Read report: Improving availability of needed medicinal products with low sales volumes and low profitability in Norway: Survey of pharmaceutical industry

The companies’ responses show the importance of the pharmaceutical authorities in Europe offering incentives. The main aim of the survey was to obtain a better overview of the incentives that are most relevant and attractive to pharmaceutical companies.

“Not surprisingly, predictability with regard to revenues is the most important factor when companies make marketing decisions. Low prices and low sales volumes topped the list of reasons why medicines are withdrawn from or not marketed in Norway,” says Senior Adviser Andreas Sundgren, who was responsible for the survey.

Medicines for children and antibiotics

Small markets with few patients are not very attractive to pharmaceutical companies. The result is poor availability of particularly old, but good medicines which are still in demand. This situation is not unique to Norway, as it is a challenge that we share with other countries with small patient groups. For example, many EU-approved medicines with suitable paediatric formulations are not readily available for children in the Nordic countries either because they are not marketed here or because they are withdrawn from the market. A project funded by the Nordic Council of Ministers has looked at the possibilities that exist for closer Nordic co-operation aimed at increasing the number of approved paediatric medicines available in the Nordic region.

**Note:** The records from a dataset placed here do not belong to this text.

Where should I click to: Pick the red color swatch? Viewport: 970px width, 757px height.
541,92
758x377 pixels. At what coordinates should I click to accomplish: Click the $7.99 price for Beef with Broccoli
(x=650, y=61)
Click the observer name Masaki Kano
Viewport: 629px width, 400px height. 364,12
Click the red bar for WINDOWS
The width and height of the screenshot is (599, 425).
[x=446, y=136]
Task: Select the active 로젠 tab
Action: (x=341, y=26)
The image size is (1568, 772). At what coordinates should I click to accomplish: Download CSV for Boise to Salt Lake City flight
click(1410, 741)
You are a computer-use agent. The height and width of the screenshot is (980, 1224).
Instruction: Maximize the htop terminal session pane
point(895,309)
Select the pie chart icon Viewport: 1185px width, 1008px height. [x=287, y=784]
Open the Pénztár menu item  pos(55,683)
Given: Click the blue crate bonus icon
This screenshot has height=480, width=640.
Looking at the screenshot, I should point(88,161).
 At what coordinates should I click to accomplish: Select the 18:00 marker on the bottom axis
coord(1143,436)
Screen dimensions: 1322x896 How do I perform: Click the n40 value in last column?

Older antibiotics are another example of medicines which, due to their low price and sales volumes, are disappearing from the market. In this regard, Norway and other Nordic countries are in a unique position, as we still use the narrow spectrum antibiotics as our first choice treatment. The Norwegian Medicines Agency has taken the initiative to carry out a project where we mapped the instruments that we have at our disposal to improve the security of supply of vulnerable antibiotics. As part of this work, we are assessing whether there are any measures that we can implement. In the short term, this could for example be increasing the price of vulnerable antibiotics. In the longer term, it could be measures that require budgets and regulatory changes.

Incentives being offered

The Norwegian Medicines Agency has drawn up a list of medicines that we want to see available on the Norwegian market. We are currently actively offering a raft of incentives to retain or have medicines marketed in Norway, including fast-track national procedures and regulatory easing, such as the waiving of registration fees.

“We are doing our best with the tools that we have at our disposal. We could consider a higher maximum price for single packs, but companies appear to be more interested in price guarantees and financing models that can compensate for low sales volumes. Responses to the survey also confirmed our impression that decisions are made at the international level. Once a decision has been made to withdraw a medicine, it is usually too late to offer incentives,” says Sundgren.

“We have had a very productive collaboration with both The Association of the Pharmaceutical Industry in Norway (LMI) and Farma Norge, who provided excellent input in connection with both the preparation and implementation of the questionnaire. The responses from the companies will be useful in our further work and are also being presented to our European colleagues,” says Sundgren.

Incentives that were of most interest to the respondents:

  • Simplified application procedures

  • Reduced documentation requirements

  • Exemption from requirements for Norwegian packaging

  • Determination of maximum price in advance

  • Waived fees

About the questionnaire:

The questionnaire was distributed to all companies with marketing authorisations in Norway. The results are based on responses from 71 pharmaceutical companies, with 75% of the respondents being represented in a Nordic country.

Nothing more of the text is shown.